Priests who work in diocesan ministry are not asked to do much during Holy Week but in the six years previous to these last two, I would make it known that I'd be more than happy to come and wash feet with a colleague and preach if they wished. Of course I love the Good Friday Liturgy, but I can pray that on my own. Of course, I love the Great Vigil of Easter but I'll admit I have "opinions" about how to do it right and my judgy side kicks in pretty quickly when it's not done that way. making it harder to worship. 

What I really do miss most of all is Maundy Thursday. What I learned from my friend all those years ago and remember every year since is that foot-washing is about intimacy. And intimacy requires vulnerability. Intimacy is a very delicate thing to talk about in church, because we often use the word "intimacy" with sexual overtones and the Church has sometimes been a place where boundaries have been violated around issues of intimacy. This is therefore dangerous stuff. 

But the sexual aspects of intimacy are only part of the meaning. Intimacy is the opposite of isolation,  something we know too well from the past thirteen months. We can gather in an "intimate" setting. We can lean in over a cup of coffee with an "intimate" friend who knows our heart. Intimacy is about closeness and warmth and love and bonds of affection. It's about feeling safe. 

Over the years, my work as a parish priest almost always required that I wash the feet of at least one person to whom I did not feel particularly close. Sometimes it was a person who had hurt me and other times they were just annoying. In such moments I prayed, truly, for the person whose feet I was washing. There was nothing "gross" about. it. It was, however, scary; because intimacy is scary and vulnerability is scary. I felt then and I feel now in the absence of this liturgical practice that it is indeed the key to building authentic community and becoming the Body of Christ. 
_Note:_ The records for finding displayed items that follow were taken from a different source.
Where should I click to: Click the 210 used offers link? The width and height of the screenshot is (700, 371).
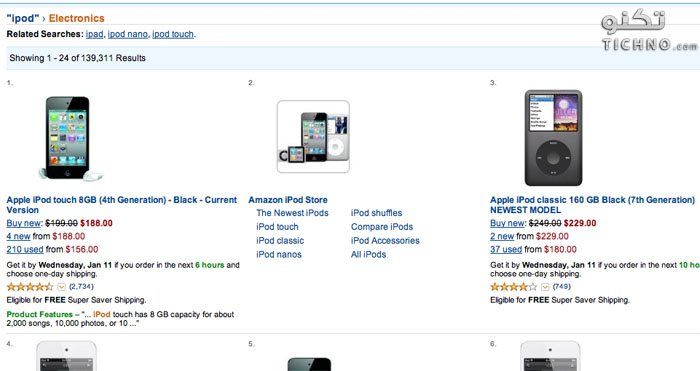point(25,250)
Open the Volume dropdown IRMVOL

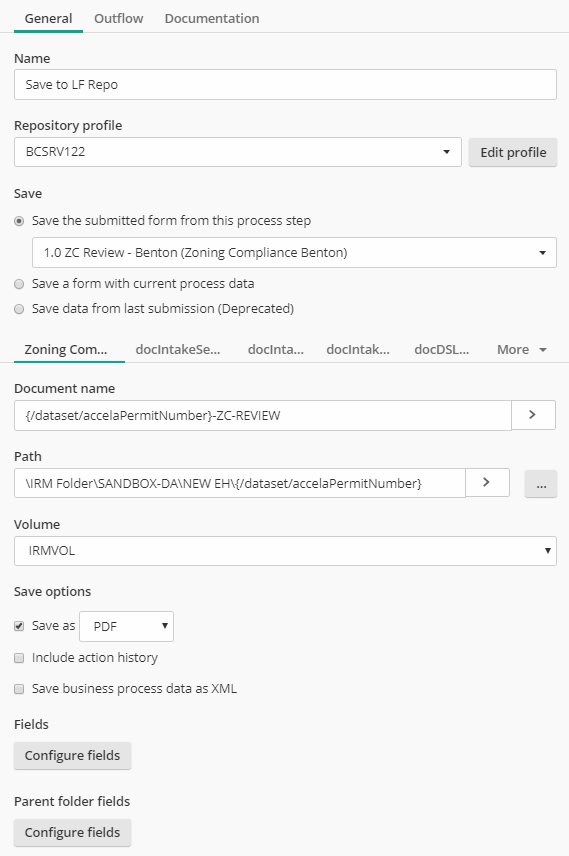[285, 551]
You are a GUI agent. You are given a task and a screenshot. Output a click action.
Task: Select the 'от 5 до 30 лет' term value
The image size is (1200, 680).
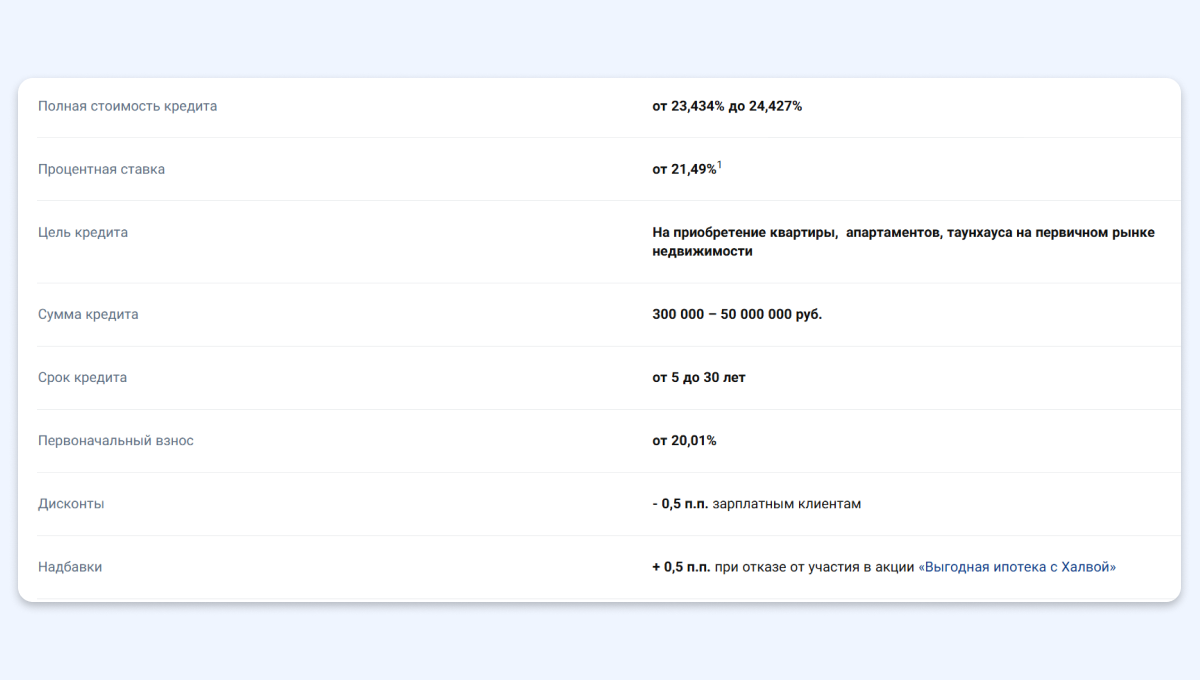699,377
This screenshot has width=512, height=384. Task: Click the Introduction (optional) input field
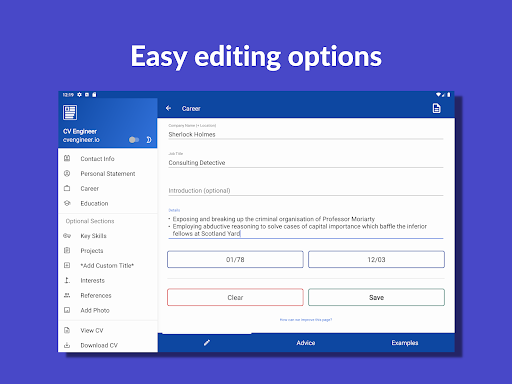306,191
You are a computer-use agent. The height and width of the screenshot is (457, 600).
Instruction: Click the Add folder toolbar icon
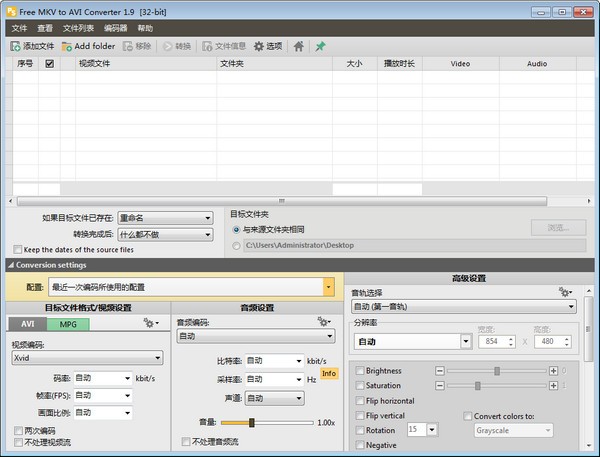point(67,46)

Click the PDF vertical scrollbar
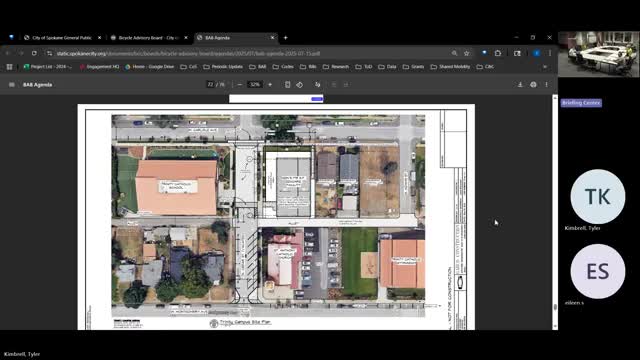click(555, 212)
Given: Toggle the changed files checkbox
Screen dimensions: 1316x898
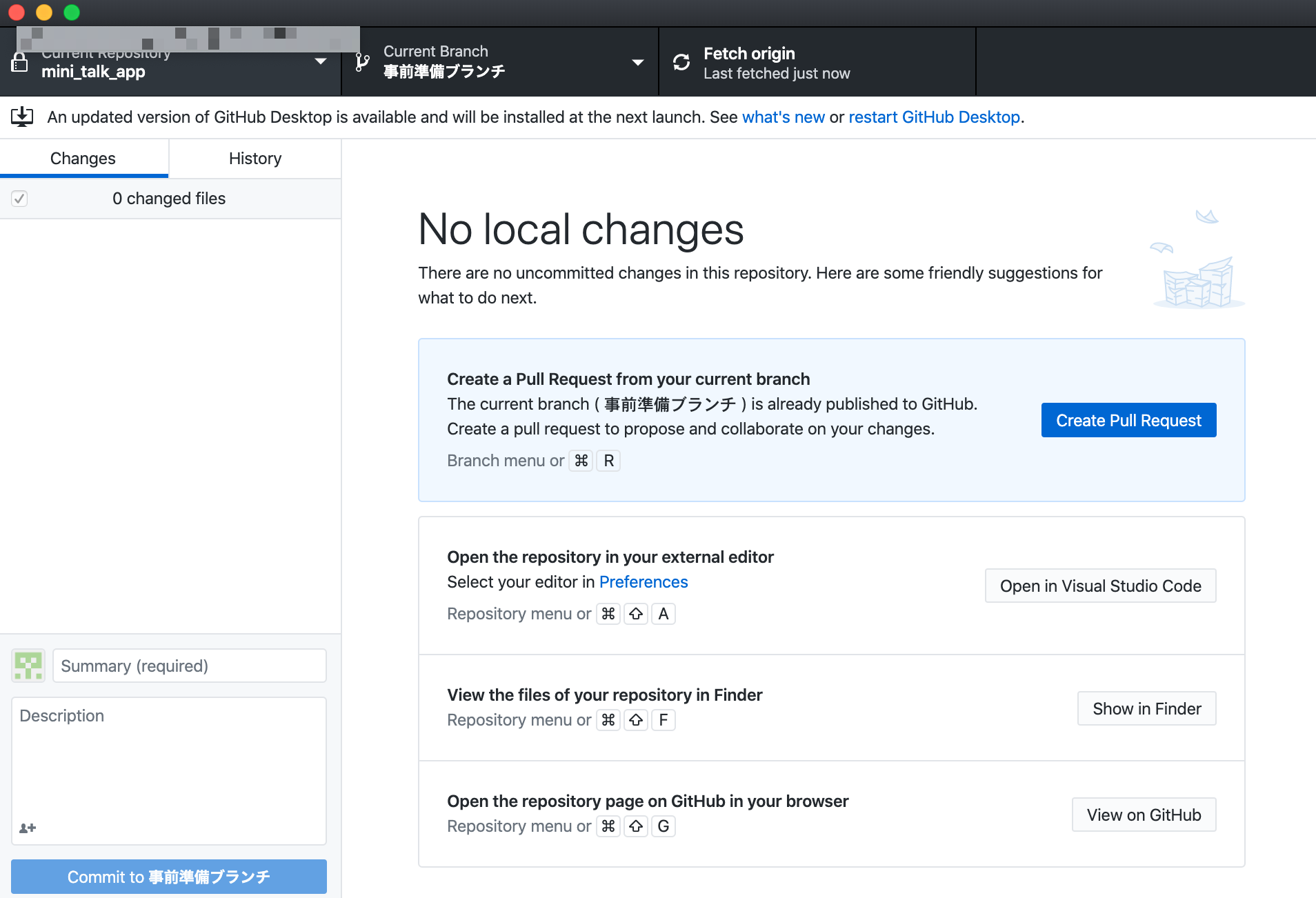Looking at the screenshot, I should [x=19, y=199].
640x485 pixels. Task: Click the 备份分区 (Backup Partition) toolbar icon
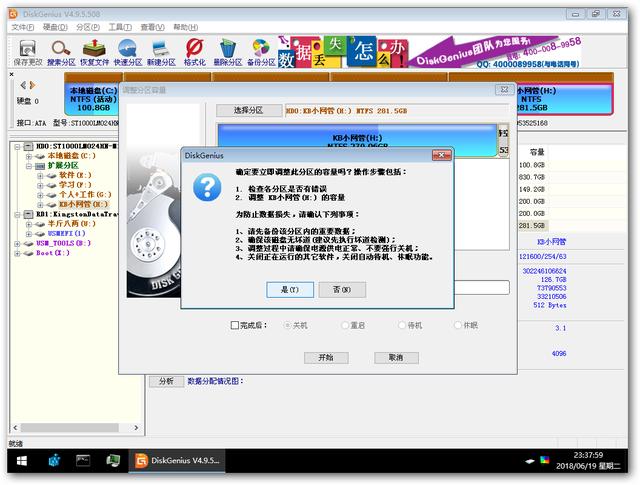[x=262, y=50]
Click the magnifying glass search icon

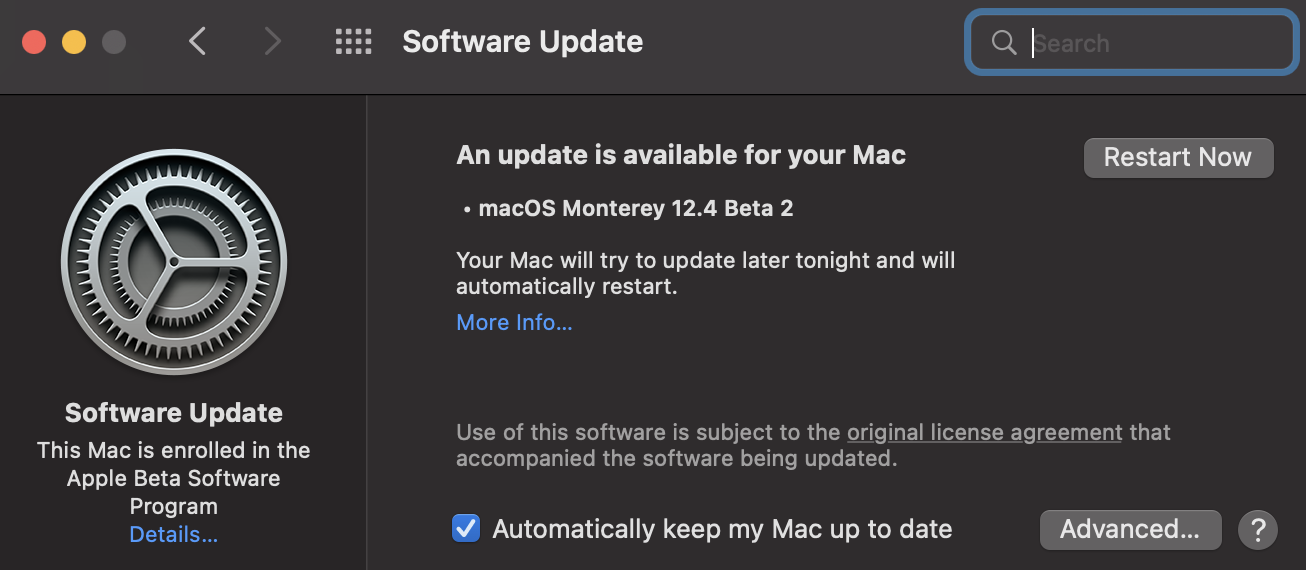1003,43
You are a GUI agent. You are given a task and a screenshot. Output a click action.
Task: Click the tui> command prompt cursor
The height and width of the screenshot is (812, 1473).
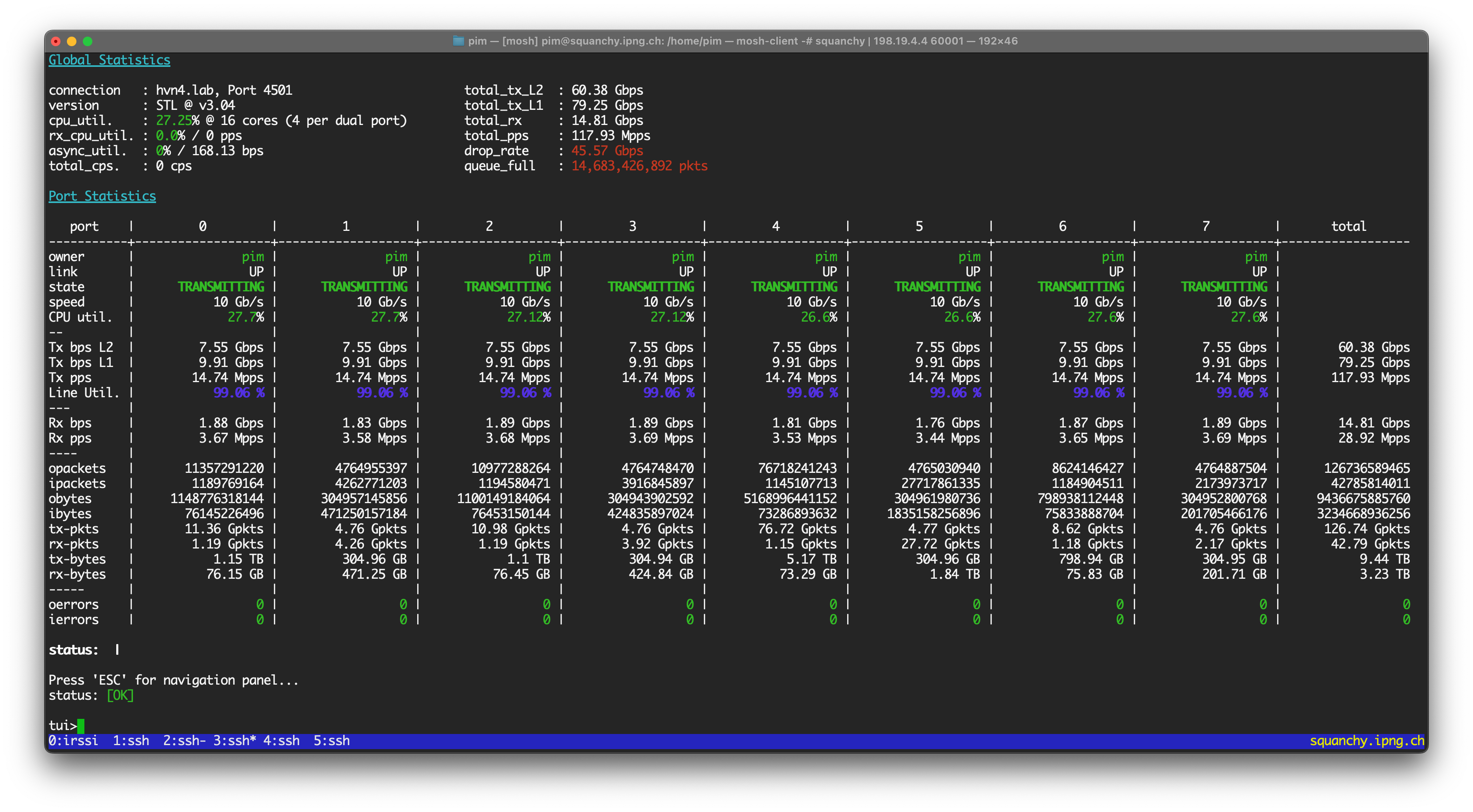pos(81,726)
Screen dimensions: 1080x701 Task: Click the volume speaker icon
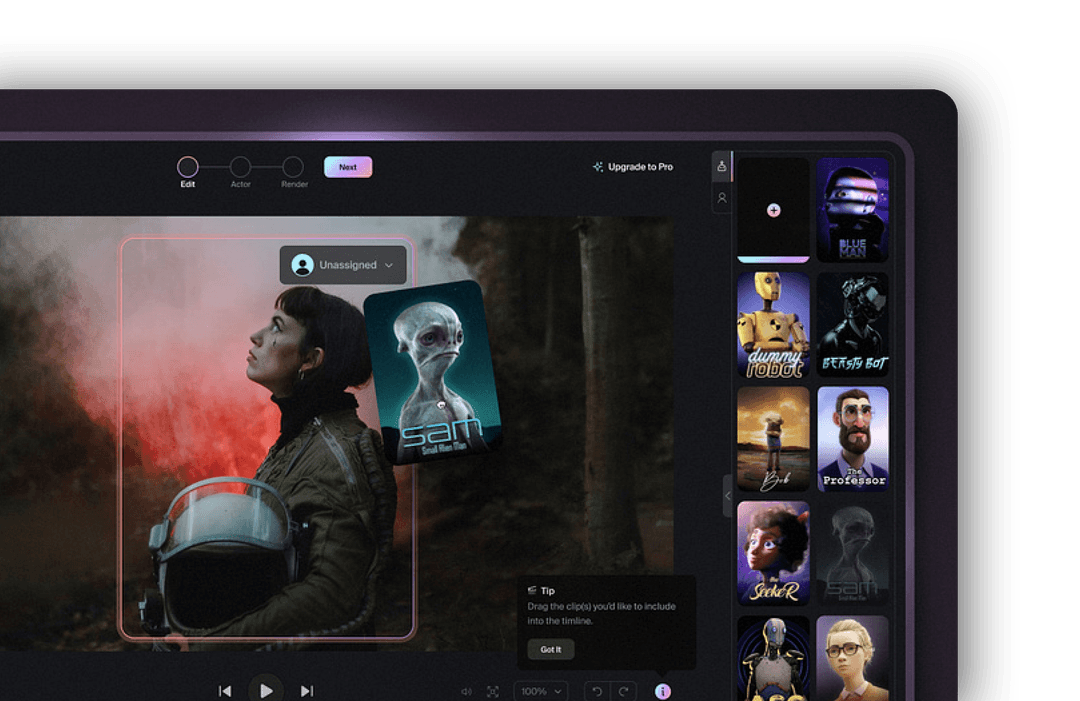(466, 691)
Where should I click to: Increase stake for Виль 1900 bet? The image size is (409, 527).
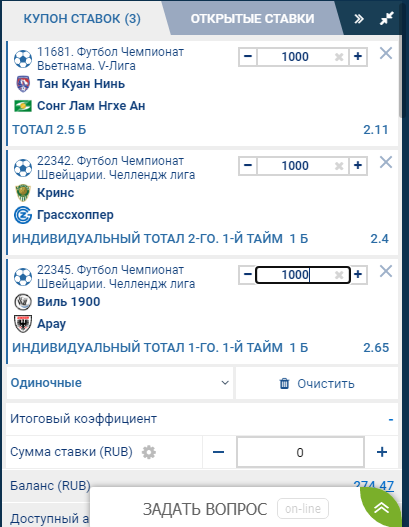coord(358,275)
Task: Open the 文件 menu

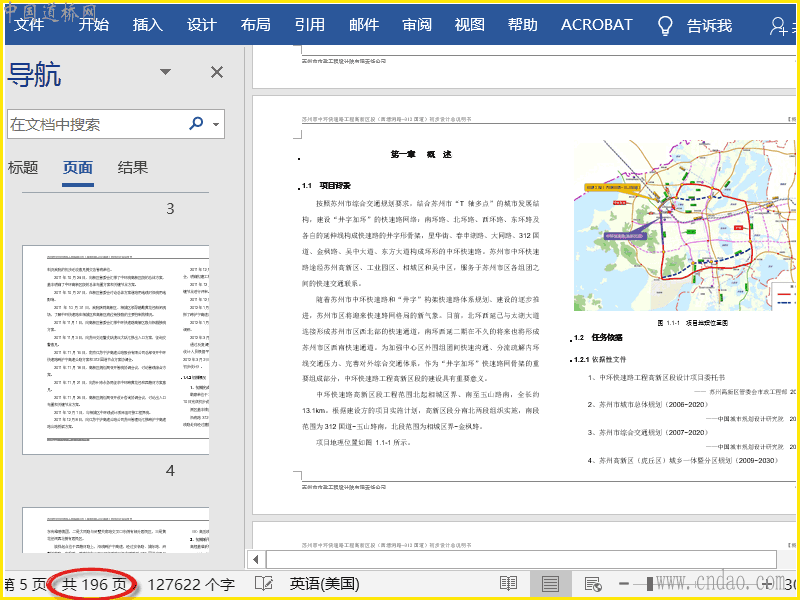Action: [29, 25]
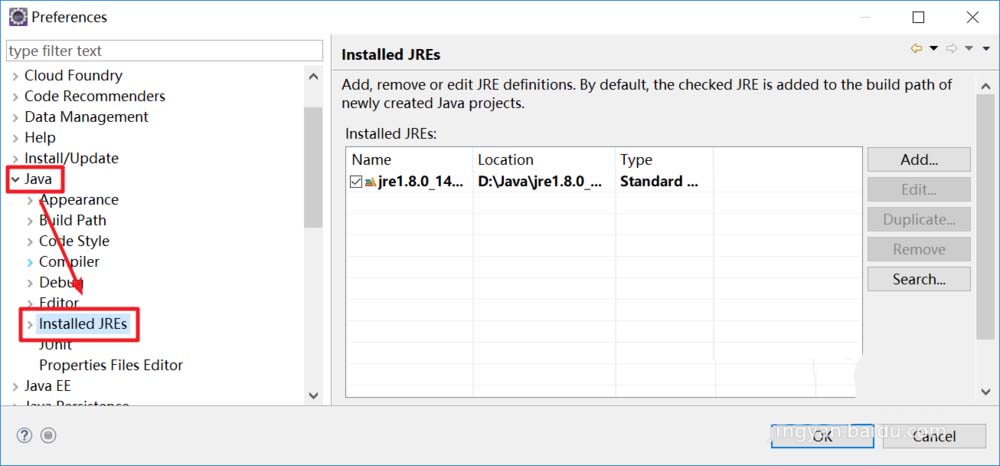Click the Help question mark icon
The image size is (1000, 466).
click(25, 435)
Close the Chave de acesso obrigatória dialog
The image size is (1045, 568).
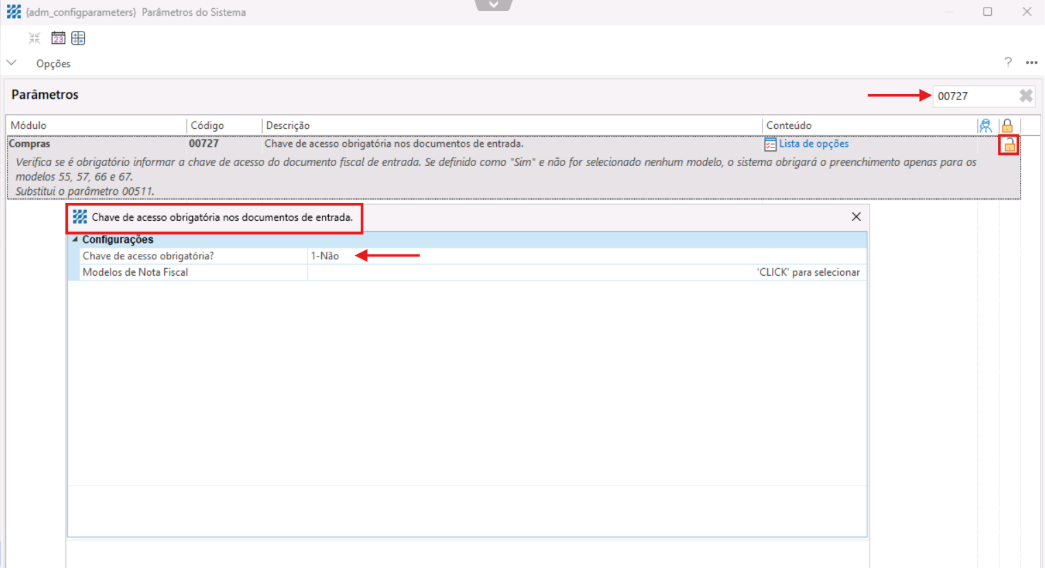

Yes, it's about power and authority and Jesus comes among us as one who serves. In the Body of Christ, there are no untouchables. In the Body of Christ we do not "lord it over one another." But that's only a part of the story of this day. The real power of this day is that love wins. We are given a novum maundatum on this day, a new commandment. Love one another. Just. Love. One. Another. Everybody. And love requires vulnerability and intimacy, by definition.  

Each year on this day I try to imagine someone who has hurt me (or whom I have hurt) coming to have their feet washed by me, or me allowing them to wash mine. Sometimes it happens in real life and it happened more often when I was serving a parish. But to be honest, as Canon to the Ordinary, while I can be at the receiving end of angry emails, my hurts are no longer happening at a vestry meeting in a fight over money or music, or in the sacristy. In parish communities people get hurt but then we still come together on Sunday morning, to share the bread and cup and pass the peace. Sometimes the wounds go deeper, and it's good when that happens that we have an invitation to wash feet, and a commandment to love one another...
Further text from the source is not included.